Journal of Writing & Environment


Web Rove: Something (open) to build a story around


by Claire Kruesel

The title of this web rove derives from the first story here, “Amateur Dramatics,” in which the mundane outfits itself in what-ifs. “It’s possible that if [my mother] hadn’t had that first marriage,” the narrator posits, “she wouldn’t have died of a heart attack in later life. She might have died of something more interesting, something my father could have built a story around.” These what-if’s are briefly enticing for their exoticism but still mundane at the core.

In the middle of winter—white shovel-fulls freshly gifted onto the sidewalk—it’s hard not to relate to this hobbling kind of grass-is-greenerism. I just want back the dandelions, the ability to walk without fear of shattering a kneecap. These pieces all channel that longing, that sublime exchange of dark little things, that ability to rescue story from death or absence. And they all hold out for the belief in expansion, even as the world huddles cold.

Amateur Dramatics” by Jonathan Lee (in Granta)

In this story, wry philosophy unfurls between odd normalcies: a dog named Potato and a hypochondriac with a real ingrown toenail. “There are certain ethereal things which, if you place your faith in them, return the favour by explaining everything else. Genetics is one. God is another. The big bang.
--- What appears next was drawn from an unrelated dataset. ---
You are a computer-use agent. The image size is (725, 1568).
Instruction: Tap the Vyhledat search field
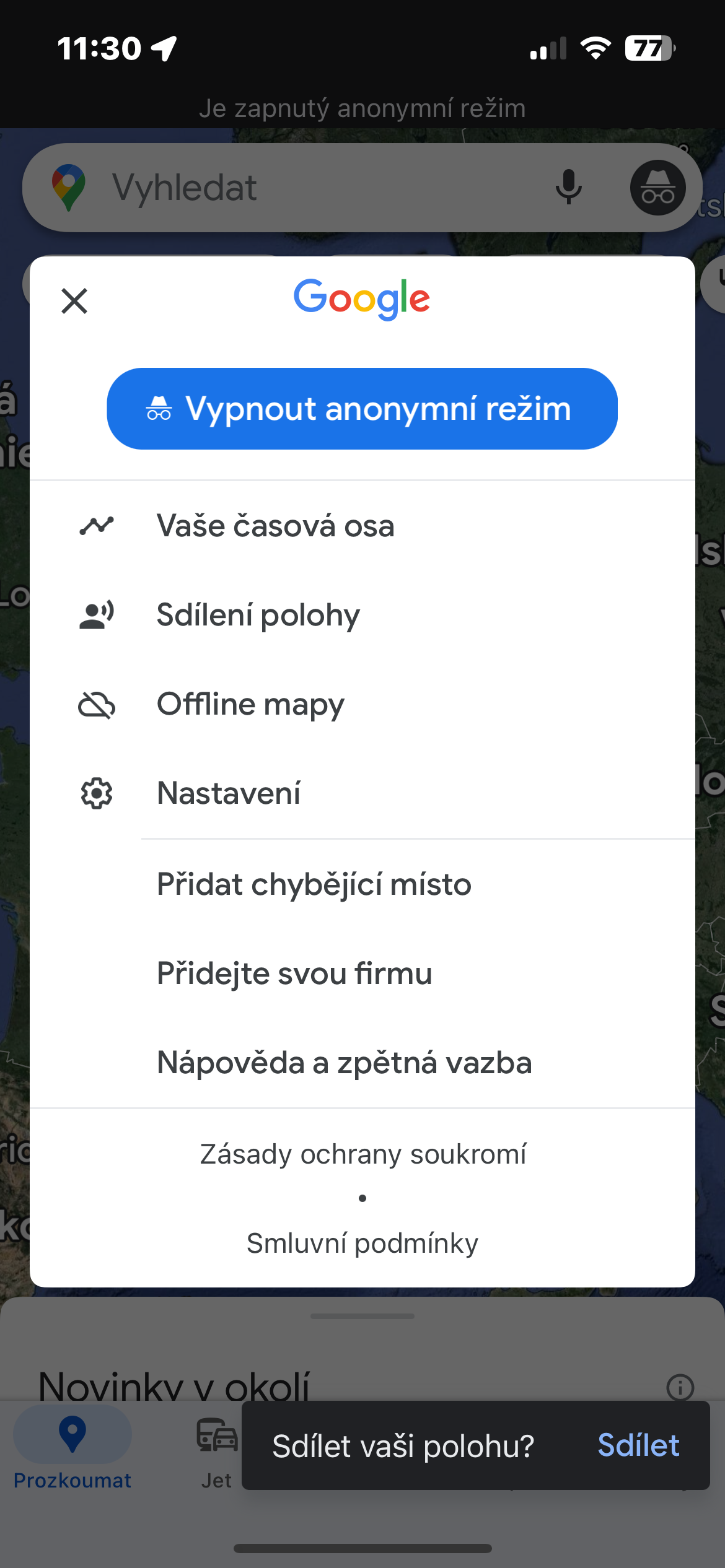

Novocaine.” Little by little, like how the dentist chides you to slowly open wider, this father-son exchange is the perfect prescription for opening up.

Aubade with Burning City” by Ocean Vuong (from Poetry)

Just the epigraph—which explains the haunting connection between an April war maneuver in Vietnam and Irving Berlin’s “White Christmas”—is enough to relate this poem to stark winter, to its internal grief. Vuong weaves the lyrics seamlessly between deceptively concise observations like “When the dust rises, a black dog/ lies in the road, panting. Its hind legs/ crushed into the shine/ of a white Christmas.” Like a city littered with “Snow shredded/ with gunfire,” this “Burning city” confuses the senses, and thus brings us closer to a different—a more sacred and horrible—kind of opening.

Unreliable Tour Guide: A Plan B Essay” by Robert Anthony Siegel (from Ploughshares)

Anyone who’s struggled with unemployment or, really, any sort of purgatory from purpose, can identify the saving genius of Siegel’s “Plan B.” Translating as a tour guide for Japanese tourists, he begins with apology, bowing: “‘Please accept my deepest apologies for not being Japanese…  It’s true that I’m only an American, but I will nevertheless try my best.’” Mediating between “translating other people’s desires and describing the world as [he] saw it,” Siegel’s “Plan B” permutes like the questionable tours he provides, until, at the end, he opens the curtains to an in-between that feels a little more true.

Wordless” by Jason Shults (from Birkensnake 6)

This short fiction explores the non-void after thought but before words. A boy raised in the wild confronts his own in-between-ness when a dead human shatters his view that humans must be immortal, or “at the very least superior to his kind of creatures, the mere four-legged kind that fed on one another for survival.” The boy’s alternate education foils conventional school desks and dictionaries as we wonder—and he feels—what is the word of a howl?

Statutes” by J. P. Grasser (from Ninth Letter)

In the previous story, a boy speaks canine; in this poem, a bird speaks Medusa, stiff human: “You are petrified;/ so am I. That’s the toll. I will die, and you will still/ be there, with birdy-bones reformed as pencil-lead…” Grasser’s precise language ensures that communication always breaks, and will never stop trying; that what matters is the opening, even if it closes in stone.

Robots Make Babies” by Rachel Adams (from The Collagist)

Let’s end on something a little less serious, but nevertheless dark, malleable, and undefined. What happens when you seed imperfection into a perfect system? “Babies you could put in a Mardi Gras King Cake, babies you could love through a magnifying glass.”